WHAT YOU SHOULD DO — Every line of the entries with the word "agent" in it should be shown.
===== GIVEN DATA =====
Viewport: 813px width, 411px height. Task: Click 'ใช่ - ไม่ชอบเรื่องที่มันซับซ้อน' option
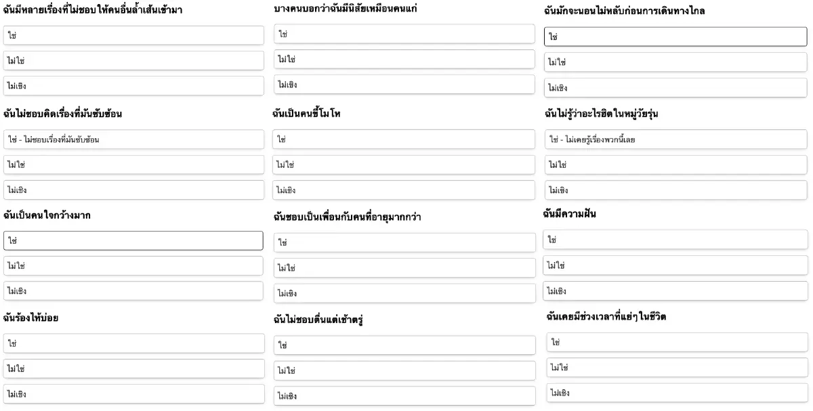pos(133,139)
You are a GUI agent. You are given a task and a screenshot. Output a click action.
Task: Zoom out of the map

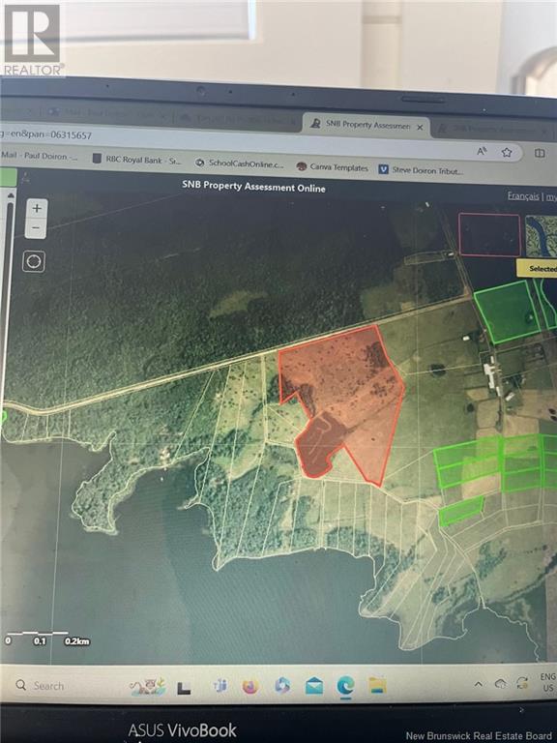[x=37, y=228]
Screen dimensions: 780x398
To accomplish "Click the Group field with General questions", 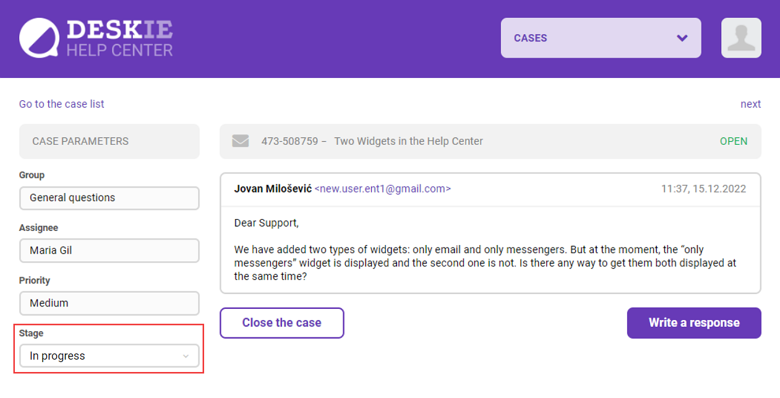I will coord(109,198).
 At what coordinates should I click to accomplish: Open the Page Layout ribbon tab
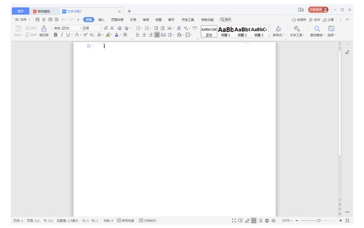click(x=117, y=20)
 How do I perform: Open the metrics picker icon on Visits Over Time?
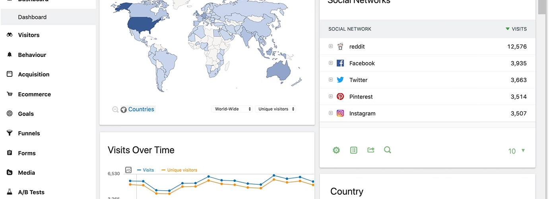tap(128, 170)
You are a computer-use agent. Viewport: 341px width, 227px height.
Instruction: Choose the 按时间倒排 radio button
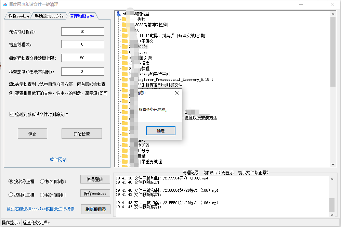click(42, 195)
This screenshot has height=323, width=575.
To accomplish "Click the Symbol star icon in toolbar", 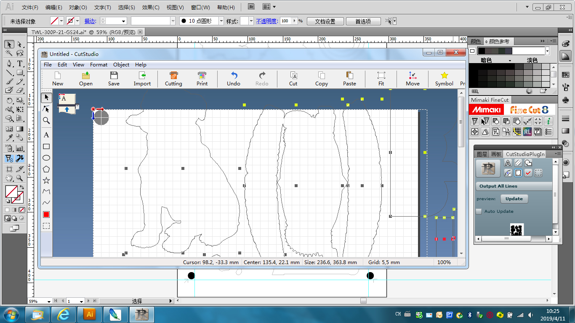I will [x=444, y=78].
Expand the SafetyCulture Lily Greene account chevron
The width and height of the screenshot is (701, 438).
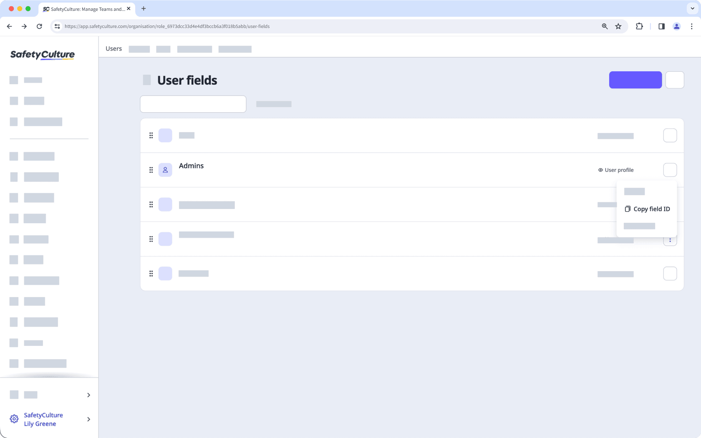point(88,419)
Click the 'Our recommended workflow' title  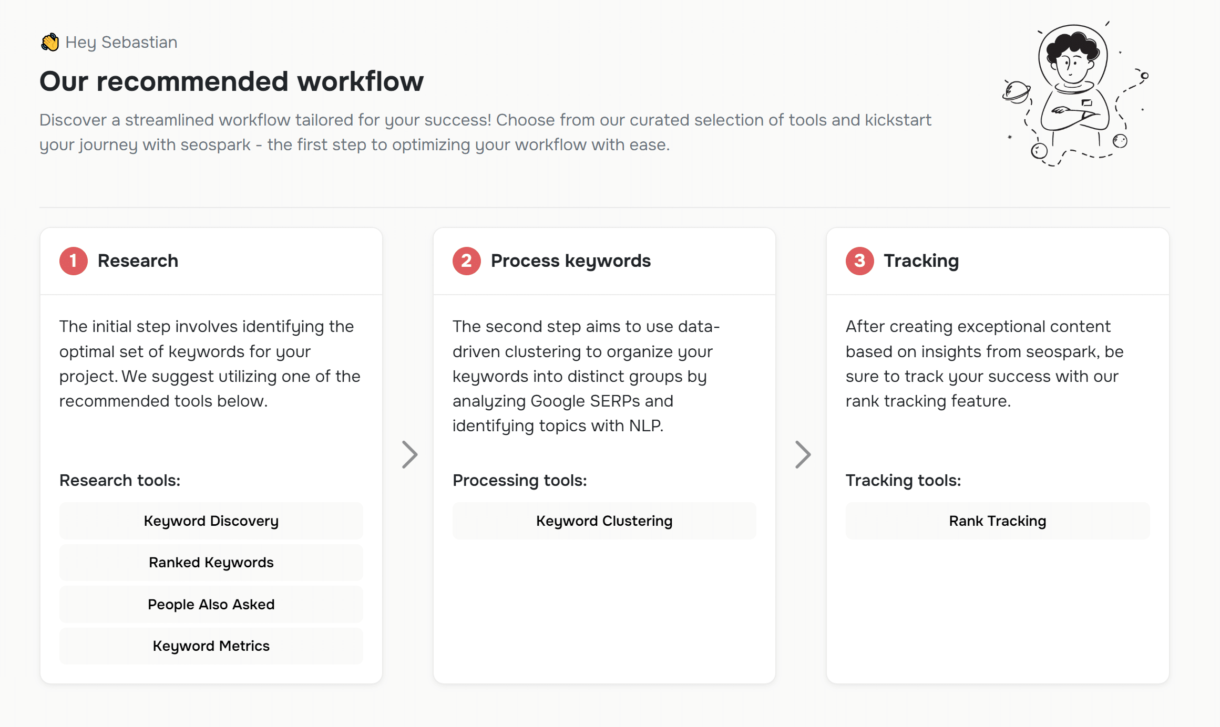tap(231, 81)
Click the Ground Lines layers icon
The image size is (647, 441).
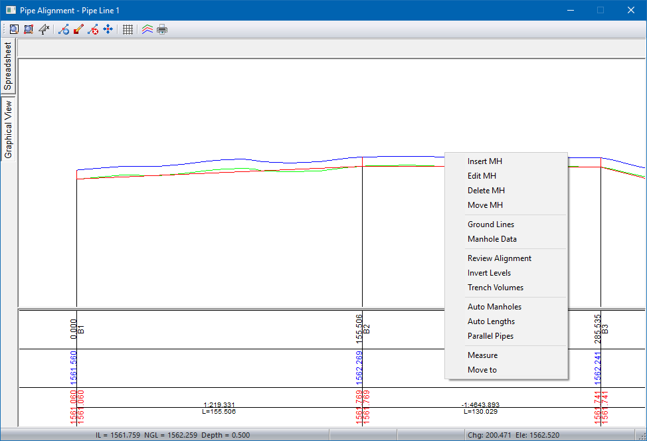pos(147,29)
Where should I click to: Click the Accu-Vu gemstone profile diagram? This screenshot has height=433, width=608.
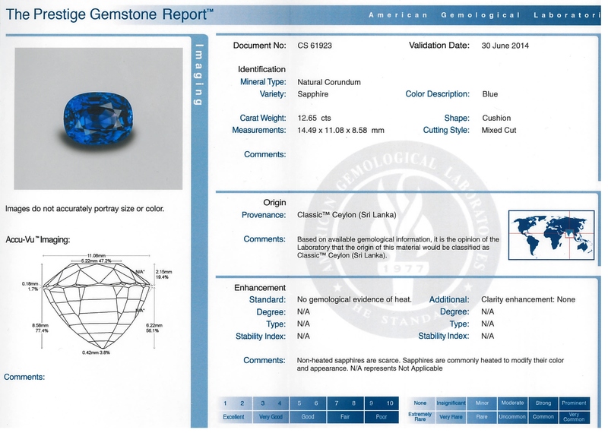pyautogui.click(x=93, y=304)
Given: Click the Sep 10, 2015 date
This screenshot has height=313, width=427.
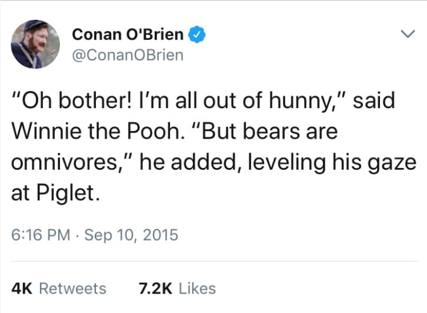Looking at the screenshot, I should [131, 235].
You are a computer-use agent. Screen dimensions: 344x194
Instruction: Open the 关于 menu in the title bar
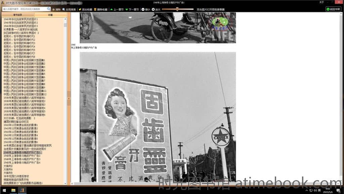[321, 2]
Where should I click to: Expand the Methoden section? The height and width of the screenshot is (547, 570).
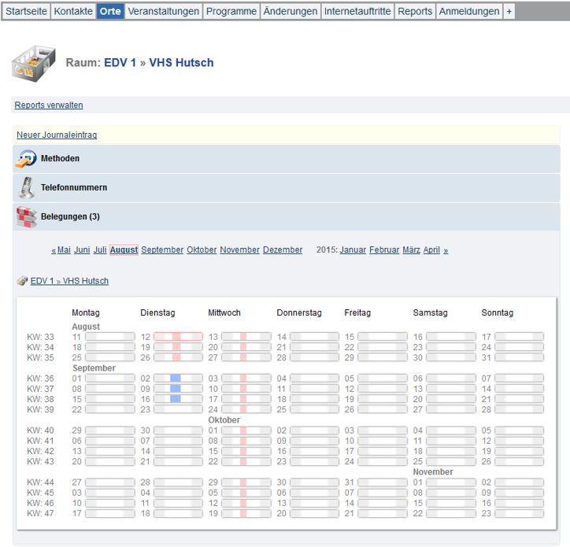click(x=60, y=159)
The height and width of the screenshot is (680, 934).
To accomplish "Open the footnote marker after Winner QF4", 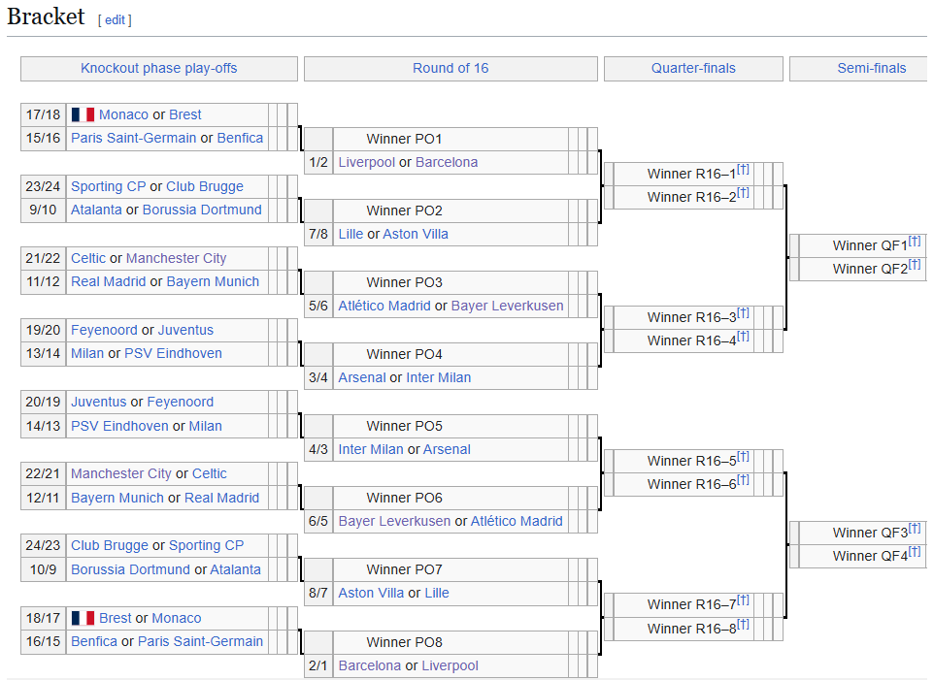I will point(915,552).
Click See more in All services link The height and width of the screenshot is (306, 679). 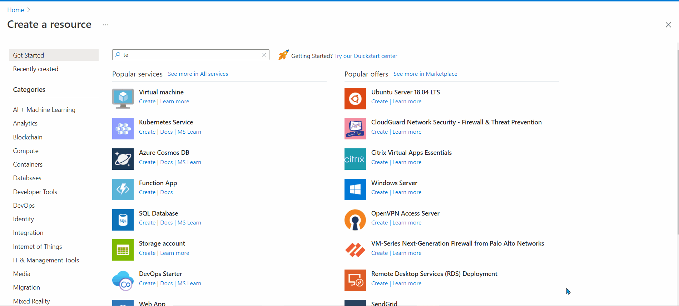pyautogui.click(x=198, y=74)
=====
EXERCISE OUTPUT —
You are a GUI agent. You are given a task and a screenshot. Output a click action.
You are a computer-use agent. Viewport: 341px width, 227px height.
You are a computer-use agent. Screen dimensions: 344x194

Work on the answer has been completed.